El pañuelo verde no se guarda

Colaboración de Ivana Osuna

Mañana, martes 28 de mayo, y con el Día Internacional de Acción por la Salud de la Mujeres instalado en la agenda, se vuelve a presentar el proyecto de Ley de Interrupción voluntaria del Embarazo (IVE). Después de lo que fue el crecimiento desmedido -y necesario- de la denominada Marea Verde a lo largo y ancho del país, las mujeres y personas gestantes nos volvemos a encontrar en las calles de nuestras ciudades, en nuestras provincias, con nuestros pañuelos y nuestras esperanzas reestablecidas después del duro golpe, que sentimos todas (y todes) por los Senadores y Senadoras, que nos condenaron a seguir abortando en la clandestinidad.

El marco político cambió drásticamente desde entonces. El gobierno neoliberal y su plan de ajuste nos acorraló a acuerparnos para, una vez más, contenernos entre nosotres, porque como dice Ofelia Fernández, somos las mujeres quienes abrimos los comedores comunitarios en los livings de nuestras casas para combatir el hambre generalizada. Nos redujeron a contar las monedas para llegar a fin de mes y a sentir fortuna de poder comprar algunas verduras del mercado. Nos bombardearon y nos condenaron a la pobreza, que nos afecta cada día.

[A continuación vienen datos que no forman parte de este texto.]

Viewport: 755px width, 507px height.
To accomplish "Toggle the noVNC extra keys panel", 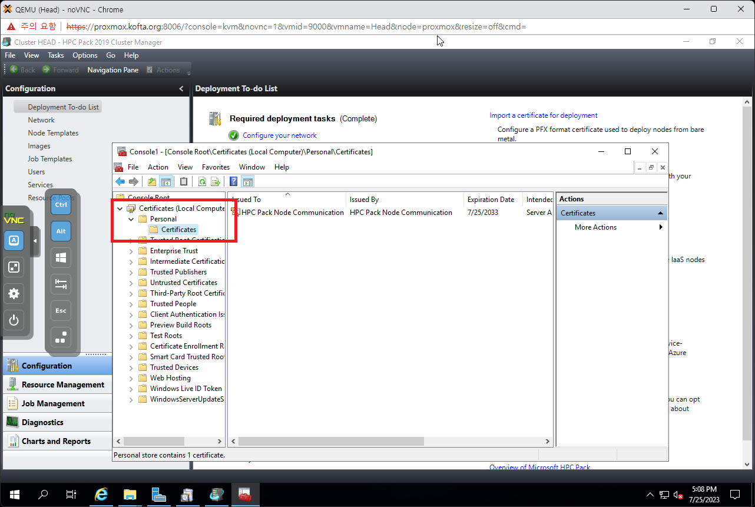I will coord(14,240).
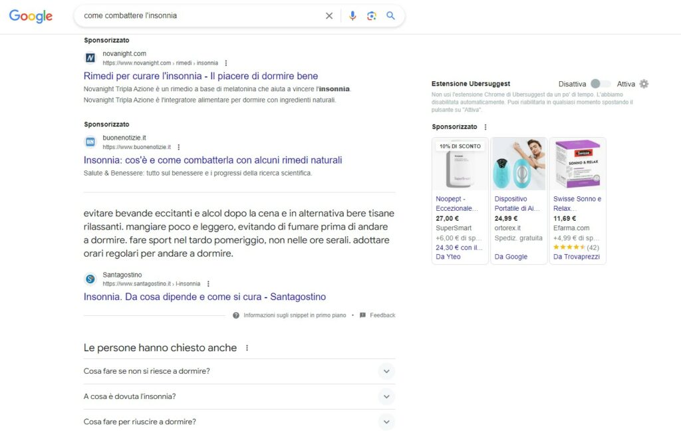Expand 'Cosa fare per riuscire a dormire?'

[386, 422]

En Corrientes, todo cuesta el doble y todo duele el doble también. Somos la provincia más pobre del país, con un 38,4% de los hogares y un 49,3% de sus habitantes en situación de pobreza. Y la pobreza, que nos atraviesa profundamente a quienes sabemos lo que es el hambre, conlleva muchos otros flagelos que algunos dirigentes políticos locales nos quieren hacer creer que es nuestra culpa: estamos en la región con más embarazos adolescentes del país. Con la campaña “Niñas, no madres”, esta realidad quedó al descubierto.

Socorristas en Red – Feministas que abortamos. Para información sobre aborto seguro en Corrientes, comunicarse al 379 4 789734

Mañana renovamos las esperanzas de poder decidir sobre nuestros cuerpos -y nuestras vidas- sin ser criminalizadas. Lo que nos dejó la militancia diaria en las plazas, en los bares, en nuestras casas y nuestras camas durante cada día del año pasado hasta el 8 de agosto, donde finalmente se decidió que no merecíamos el derecho que es fundamental para garantizar nuestra salud es, más que nada, la certeza de que el aborto existe, existió y existirá. Al menos una de las mujeres (o personas con capacidad de gestar) que conocés, abortó en algún momento de su vida, priorizando su salud y su futuro.

Que el acceso al aborto sea legal no nos garantiza que se aplique correctamente, como sucede con la ley de interrupción legal del embarazo (vigente desde 1925), sin embargo nos permite ser visibilizadas (y visibilizades) en nuestras historias personales y colectivas: el aborto sucede todos los días. En el café de la mañana y en la cena durante la noche.

No es una discusión sobre “aborto sí” o “aborto no”, eso ya quedó demostrado, es la posibilidad de avanzar hacia políticas más justas para todas las personas que compartimos este territorio, y hacer justicia por todas las hermanas (y hermanes) que hemos perdido en el mientras tanto. Estamos enojadas y enojades porque mientras el Estado decide mirar para otro lado, nosotras somos quienes ponemos el cuerpo a esta realidad, en la que lo único que estamos pidiendo es poder decidir nuestro propio futuro. Acudimos a las socorristas en red, a las amigas que saben, a las amigas que sabemos que nos darán una mano, abortamos en nuestras casas mientras cuidamos a lxs hijxs, y al otro día vamos al trabajo, continuamos nuestras rutinas porque no, no morimos en el intento, no nos mata el aborto.

Nos mata la ausencia del Estado, que nos priva de la posibilidad de hablar de nuestros miedos con profesionales de la salud. Nos mata la ausencia del Estado, que nos priva de la posibilidad de realizarnos controles post-proceso para asegurarnos que todo está bien.

Nos mata la ausencia del Estado y nosotra(e)s resistimos. Nos tenemos entre nosotras y nosotres. Estamos armando un mundo feminista. Construimos día a día una red de amor y cuidado feminista que mañana, nuevamente, toma las calles y las tiñe de verde hasta poder, finalmente, gritar entre lágrimas que es ley, que ahora que estamos juntas, ahora que sí nos ven, tiramos el patriarcado a patadas y decidimos por nosotra(e)s y nuestros futuros.